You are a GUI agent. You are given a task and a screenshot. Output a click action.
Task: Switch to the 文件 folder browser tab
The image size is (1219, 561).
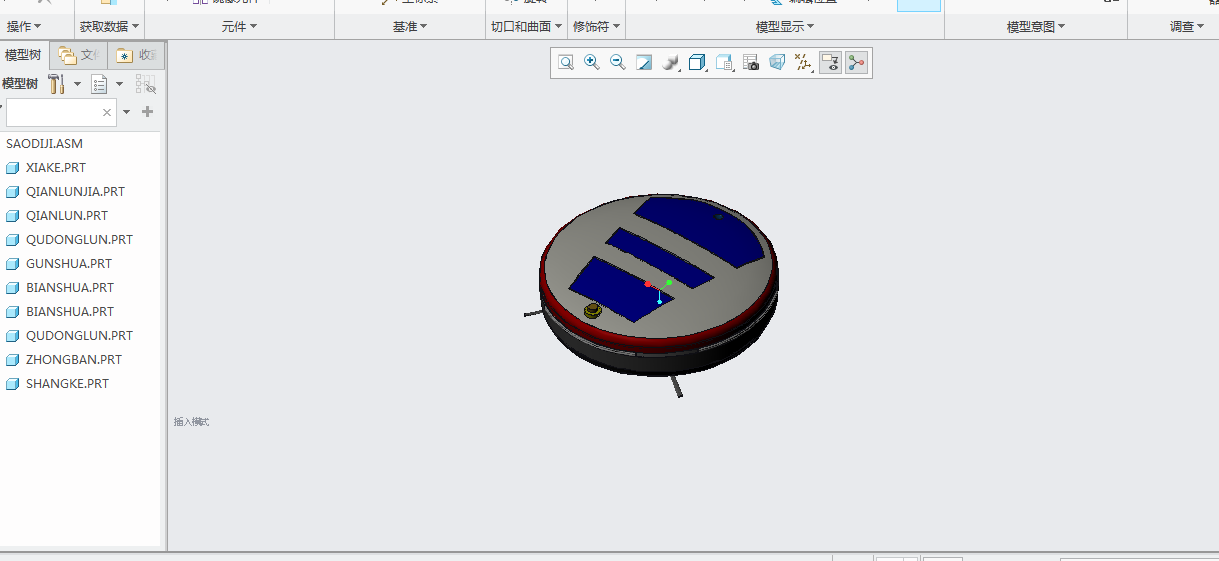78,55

...

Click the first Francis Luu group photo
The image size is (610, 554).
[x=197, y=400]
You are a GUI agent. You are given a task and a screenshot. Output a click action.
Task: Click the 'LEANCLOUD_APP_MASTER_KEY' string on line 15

:: WHAT THE TASK ASKS ::
In the listing above, locate the line containing "Click the first Francis Luu group photo" and the line containing "Task: Click the". Transcribe those two lines and everything between them, exactly as written.

:: ANSWER TO THIS TASK ::
Click the first Francis Luu group photo
The image size is (610, 554).
[x=197, y=400]
You are a GUI agent. You are given a task and a screenshot. Output a click action.
Task: Click the 'LEANCLOUD_APP_MASTER_KEY' string on line 15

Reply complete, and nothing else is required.